What is apparent in this exercise is that, since the regions are based on population and not geography, the size of the region correlates to population density. The densest parts of Anglo-America, the northeast seaboard and southern California, have the smallest regions, while the sparsely populated Rocky Mountains and northern Canada have enormous regions. What I haven’t realized in past iterations of this project is that it complicates Alexander’s second pattern, the distribution of towns:
If the population of a region is weighted too far toward small villages, modern civilization can never emerge; but if the population is weighted too far toward big cities, the earth will go to ruin because the population isn’t where it needs to be, to take care of it.
Encourage a birth and death process for towns within the region, which gradually has these effects:
1. The population is evenly distributed in terms of different sizes- example, one town with 1,000,000 people, 10 towns with 100,000 people each, 100 towns with 10,000 people each, and 1000 towns with 1000 people each.
2. These towns are distributed in space in such a way that within each size category the towns are homogeneously distributed all across the region.
This process can be implemented by regional zoning policies, land grants, and incentives which encourage industries to locate according to the dictates of the distribution.
The last part of that section, which describes the spacing of towns, leads to a specific size that a nation of a given population should be. I experimented with a few town distribution models and determined that based on a combination of Alexander’s population and town distribution recommendations, a region should not be less than approximately 30,000 square miles, without being more than approximately 130,000 square miles. Several of the regions I’ve created based on population alone are either too large or too small to meet these criteria.
So to comply with Alexander’s recommendations, the small regions would have to have their population distributed more sparsely and their boundaries enlarged to accommodate that lower density, and the large regions would either have to become smaller and more dense, or have their populations concentrated in certain areas while others are left as uninhabited wastes, as is essentially the case in much of the mountain deserts of the western US and the arctic regions of Canada.
While I see the value of Alexander’s argument for smaller governmental units, I find his arguments for the distribution of towns a bit more dubious, especially when it comes to areas that are too dense for his recommendations. I generally feel that the best way to preserve undeveloped land is not to distribute people evenly across it, but to concentrate them all in one area and leave more of the land untouched.

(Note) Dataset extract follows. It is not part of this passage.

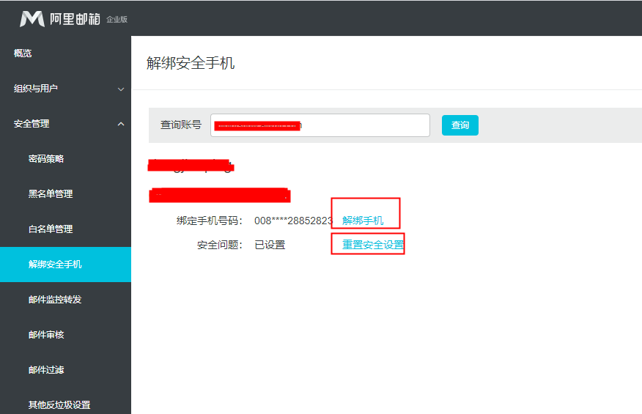This screenshot has width=642, height=414.
Task: Click the 解绑手机 link
Action: pos(363,221)
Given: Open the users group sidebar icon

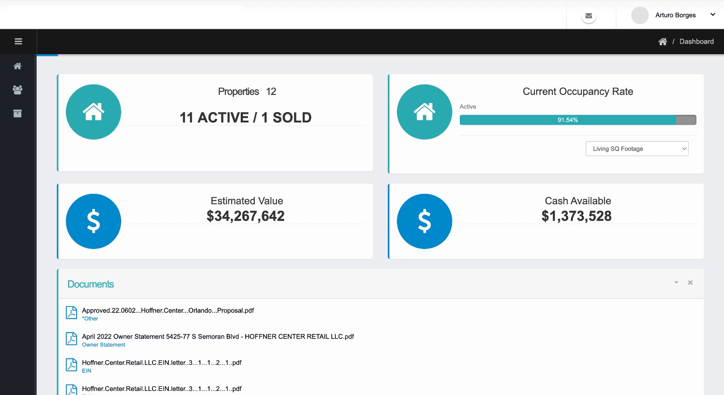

That’s why New Yorkers are some of the greenest people on earth; they leave the countryside alone, and are packed dense enough that they don’t have to use cars and take advantage of the energy savings of dense housing, making their environmental impact considerably lower than someone in a lower density area.
That being said, at some point I would like to take one of the Goldilocks regions I’ve created like San Francisco or Pittsburgh and try to create a distribution of towns like what Alexander recommends, just to see what it would look like. But as far as drawing new regions goes, I’m pretty happy with this version, and I don’t see myself redoing this project again.